The problem with a kitchen is you have to populate it with the dishes, pots, pans and utensils you use, not just the items that spark joy. Many of these items are merely functional and little more. It's not like you can decide "hey, my spoons, forks and knives don't spark joy, I thank them and bid them farewell." Then what? Eat with your fingers?

Likewise, while it's an intriguing idea to have a favorite joy-sparking bowl, a favorite joy-sparking glass, a favorite joy-sparking spoon, and so on, does this mean I have to also have a favorite joy-sparking everything in my kitchen? And what about everyone else in my home, since they use these items too? If you have a family and a fully equipped kitchen, you're definitely going to have a lot of "regular" plates, glasses, utensils, etc., that don't spark joy, but rather just... are. This is the equipment that gets used, and used heavily, when you're doing your best to feed your family.

This minor weakness in her otherwise excellent books made a bit more sense when she basically confessed to her readers that she didn't really cook, and that a typical meal for her was something along the lines of ramen in her favorite bowl with her favorite chopsticks. My understanding was she was living a bachelorette life when she wrote her first book, after which she got married, had two kids, and probably hasn't looked at her kitchen in the same way since. I'd be very interested in hearing how she balances the admirable aesthetic ideals of her books with the need for a functional kitchen that can feed four.

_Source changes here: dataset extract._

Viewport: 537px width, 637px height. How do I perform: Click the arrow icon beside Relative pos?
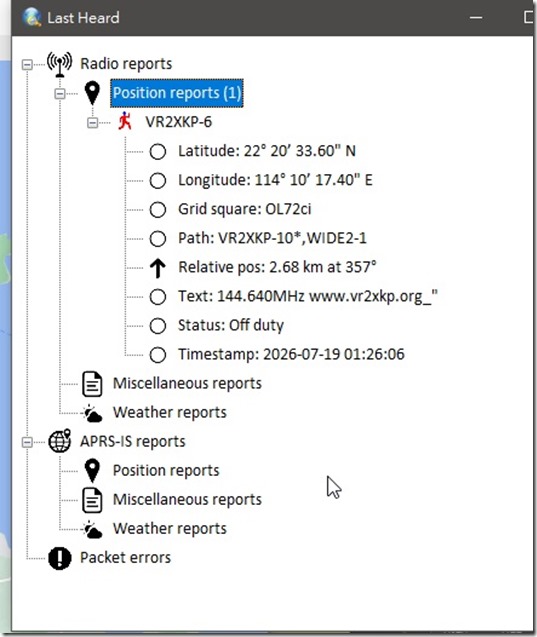(158, 268)
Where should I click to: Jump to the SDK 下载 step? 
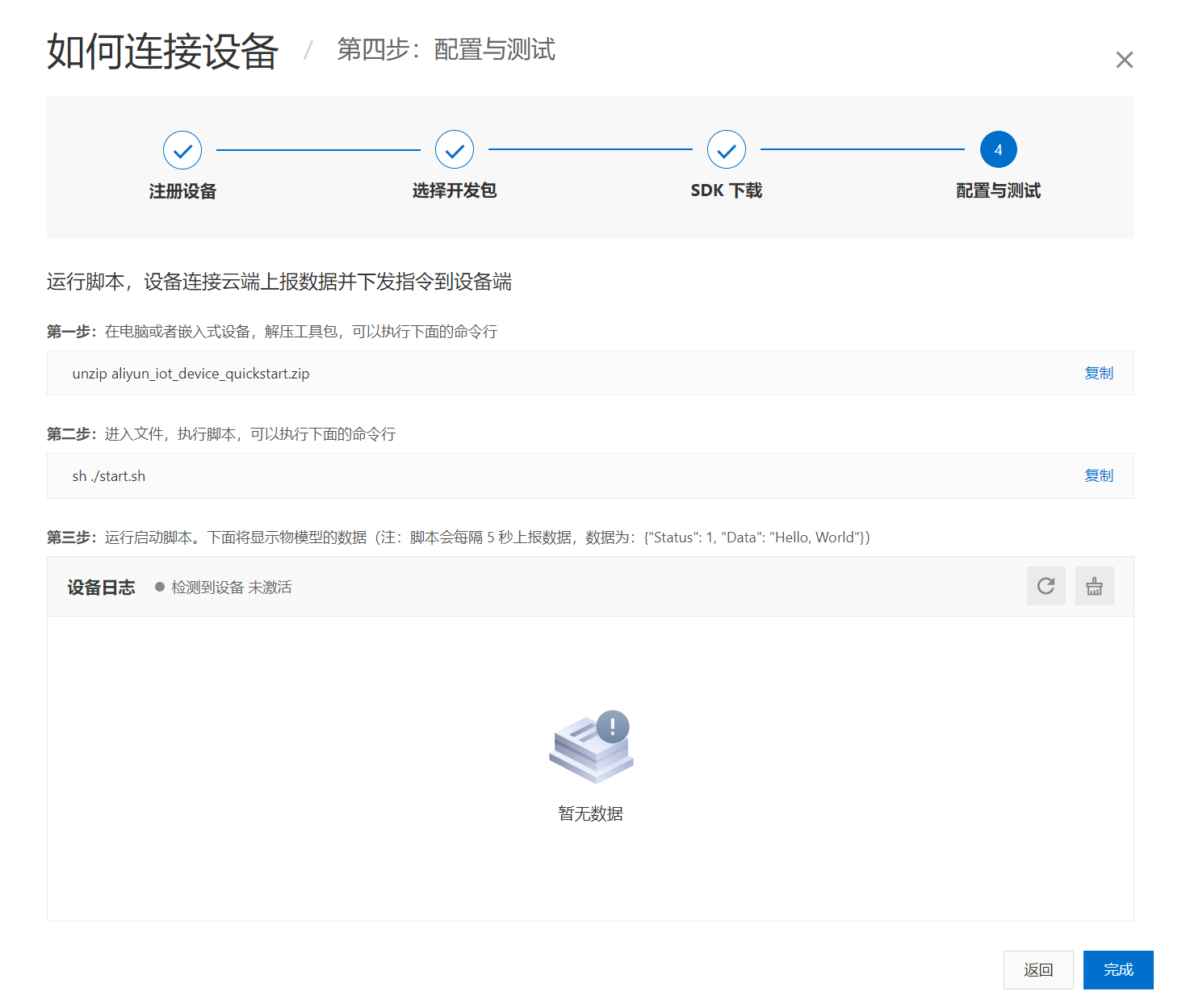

But here's where Jacob Lund Fisker and his paradigm-shattering book Early Retirement Extreme comes in to help out. Fisker typically focuses on avoiding the economic waste of purchasing items in the first place. This goes double for overpriced kitchen "unitasker" gadgets whose functions you can already perform with multipurpose items you already own.

Fisker might look askance my rice cooker (technically it's a unitasker), but I use it nearly every day and it's far easier than using a pot. And, further, at times he takes things to a level I don't quite want to go to. For example, he's openly discussed the merits of not owning a fridge, a degree of minimalism I'm just not ready to embrace.

Then again, most ideas can be applied to the level at which they help us, or they can be taken to an extreme. Typically, extreme examples of new ideas appear in our minds (usually in easily mockable form) because our egos are trying desperately to maintain the status quo.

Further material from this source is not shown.